## TUGAS YANG DIMINTA
1 – Tulis ulang bagian ulasan buku puisi yang dimulai dengan kata-kata "Puisi-puisi" dan diakhiri dengan "di buku ini.", dengan mengganti "penyair" menjadi "pengarang".
2 – Teruskan ulasan buku puisi ini dengan bagian berikutnya, dimulai setelah kalimat terakhirnya.

## KUTIPAN TEKS
◇ ◇ ◇ ◇
Judul: Perempuan Bulan Ranjang
Penulis: Iman Sembada
Penerbit: Imaji
Cetakan pertama: September 2016
Tebal: 63+vi hal
ISBN: 978-602-1545-07-2
Buku
puisi Perempuan Bulan Ranjang adalah
antologi puisi tunggal yang ke-dua karya Iman Sembada, penyair kelahiran
Purwodadi yang kini tinggal dan bergiat di Komunitas Sastra Indonesia (KSI) dan
Dewan Kesenian Depok. Selain sebagai seorang penyair, Iman juga seorang
pelukis.
Puisi-puisi
Iman cenderung beraliran romantisme. Romantisme memang memiliki beberapa
karakteristik dan katakanlah sub aliran. Kita bisa merasakan hal tersebut di
buku yang memuat 48 puisi ini. Perempuan
Bulan Ranjang adalah eksplorasi perasaan dan subjektivitas dalam menangkap
fenomena yang bergerak lalu memasuki ruang batin sang penyair. Jika kita
menyederhanakan makna romantisme sebagai sesuatu yang lebih menekankan aspek
batiniah atau emosi – secara lebih spesifik adalah perasaan seseorang pada
lawan jenis yang begitu sentimentil dan mendayu-dayu - maka kita akan menemukan hal itu pada hampir
semua puisi di buku ini.
Hampir
semua fenomena dan wujud telah menjelma menjadi tubuh yang kemudian dieksplorasi
lebih mendetail sebagai anggota tubuh semisal, mata, hidung, dada, sel, dan yang
lain. Kita akan merasakan cuaca, alam, angin, kabut, ranjang, rakit, bulan,
telaga, suara burung, dan segala yang kita lihat di depan mata yang kemudian
menjadi inspirasi ditransformasikan ke dalam anggota tubuh. Anggota tubuh tersebut
lalu berbicara dan berdialektika. Poros dialektika antara tubuh sebagai jelmaan
segala wujud adalah dengan bahasa batin. Di sinilah romantisme puisi tersebut
menjadi kuat karena seluruh benda yang bekerja di luar tubuh kita adalah tubuh
kita sendiri. Tubuh kita pun hanya berbicara dengan bahasa kalbu.
Hal
yang lebih mencengangkan lagi kemudian adalah bahwa seluruh wujud yang menjelma
tubuh dan anggotanya tersebut adalah serupa tubuh perempuan yang terbaring di
atas ranjang. Apa yang terlintas di pikiran kita secara umum saat menafsirkan
simile atau metafora tersebut barangkali hampir seragam meski bisa saja sedikit
berbeda. Barangkali perempuan di ranjang tersebut sedang mengalami satu
kepekaan tinggi untuk memahami atau dipahami. Ada satu hal yang bisa kita
telusuri lalu menjadi kepedulian kita bersama yaitu soal nurani yang mulai
tumpul dan harus kita asah kembali.
◇ ◇ ◇ ◇
## BAHAN TERKUMPUL
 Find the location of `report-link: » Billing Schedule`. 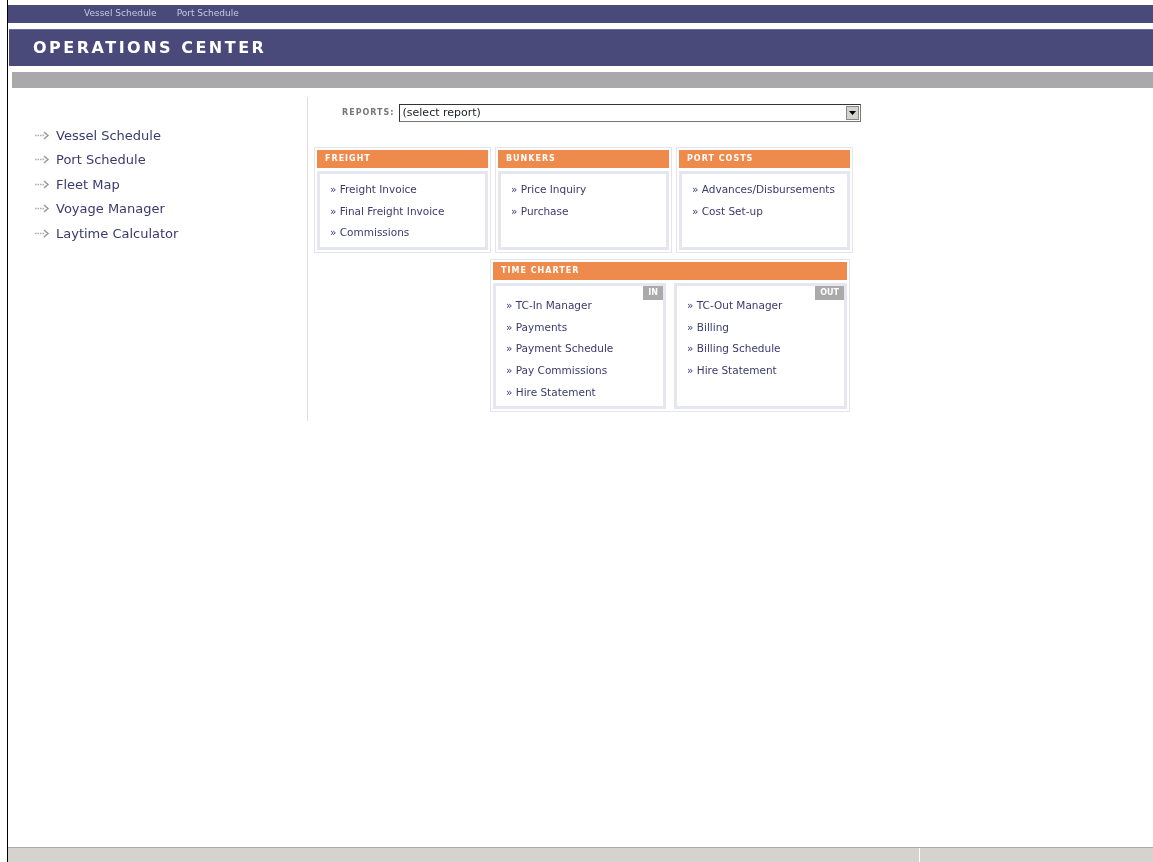

report-link: » Billing Schedule is located at coordinates (760, 352).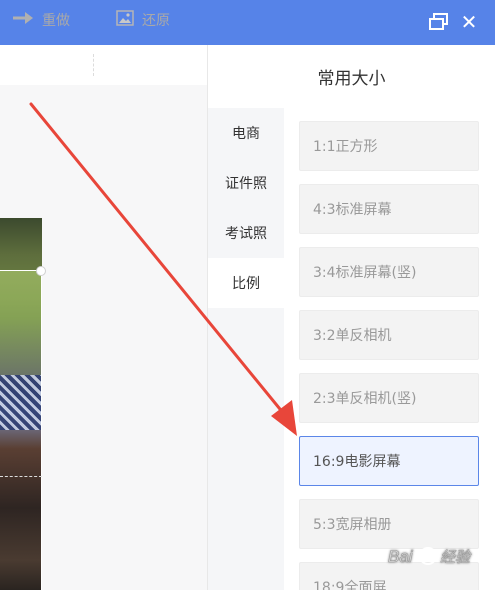 The image size is (495, 590). I want to click on category-exam-photo: 考试照, so click(246, 233).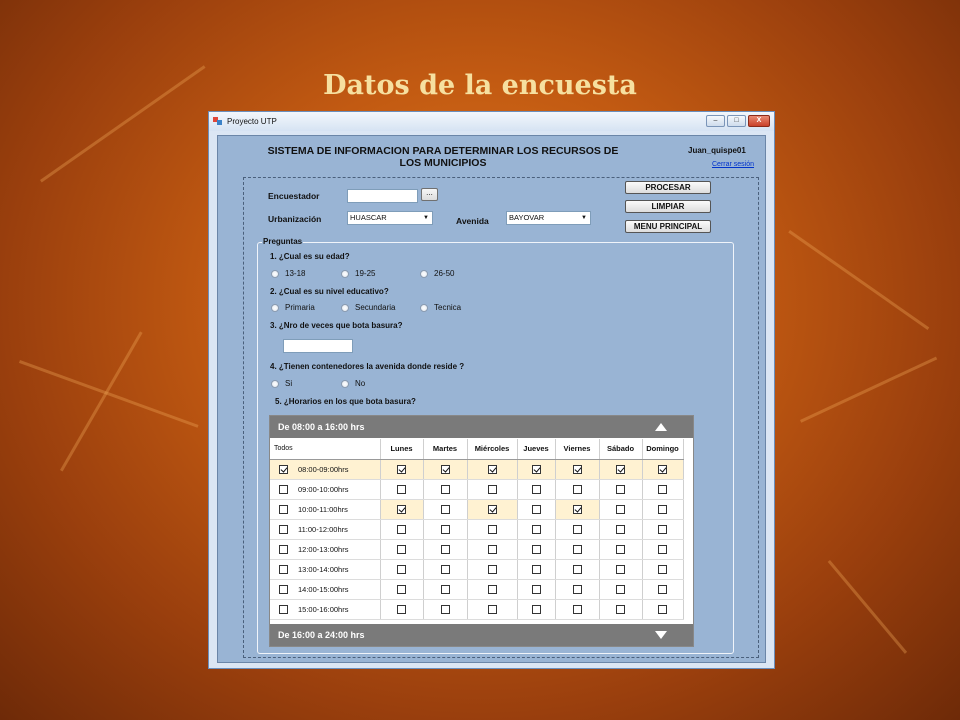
◇ ◇ ◇ ◇
## JAWABAN TIAP BUTIR
1 –
Puisi-puisi
Iman cenderung beraliran romantisme. Romantisme memang memiliki beberapa
karakteristik dan katakanlah sub aliran. Kita bisa merasakan hal tersebut di
buku yang memuat 48 puisi ini. Perempuan
Bulan Ranjang adalah eksplorasi perasaan dan subjektivitas dalam menangkap
fenomena yang bergerak lalu memasuki ruang batin sang pengarang. Jika kita
menyederhanakan makna romantisme sebagai sesuatu yang lebih menekankan aspek
batiniah atau emosi – secara lebih spesifik adalah perasaan seseorang pada
lawan jenis yang begitu sentimentil dan mendayu-dayu - maka kita akan menemukan hal itu pada hampir
semua puisi di buku ini.

2 –
Hal
di luar tubuh kita adalah fenomena dan realitas sosial, masyarakat, budaya,
alam, dan kehidupan itu sendiri. Jika semua tersebut adalah tubuh kita yang
telah menjelma perempuan di atas ranjang yang berbicara dengan batin dan perasaannya,
maka yang bisa kita tangkap adalah betapa telah begitu parah kehidupan ini.
Bisa jadi tak seperti itu, tapi setidaknya ada hasrat yang kuat untuk bisa
diperhatikan atau bahkan dilayani hingga tuntas agar tak menjadi suatu
kekacauan perasaan dan pikiran yang suatu waktu bisa meledak tak terkendali
jika tak segera dilepaskan atau diselesaikan.
Lebih
menjelajah lagi, sesungguhnya perempuan di ranjang tersebut mengalami kesepian,
bukan saja sekadar menyimpan hasrat yang barangkali bisa segera tuntas saat
menemukan momentum atau kesempatan yang bisa saja diciptakan oleh sang
perempuan tersebut. Apa yang lebih menyedihkan dari sepi, terlebih bagi perempuan
yang menatap bulan di atas ranjang, sebuah bahasa figuratif yang sudah umum
bagi banyak orang. Hasrat yang menggebu untuk dicintai barangkali tepat untuk
menjawab ini. Begitulah kehidupan dan anggota tubuhnya, semua menuntut untuk
dicintai. Jika kita tarik makna pada suatu lingkup yang lebih luas, betapa
kehidupan dan dunia tempat kita hidup ini telah menjadi kering tanpa cinta.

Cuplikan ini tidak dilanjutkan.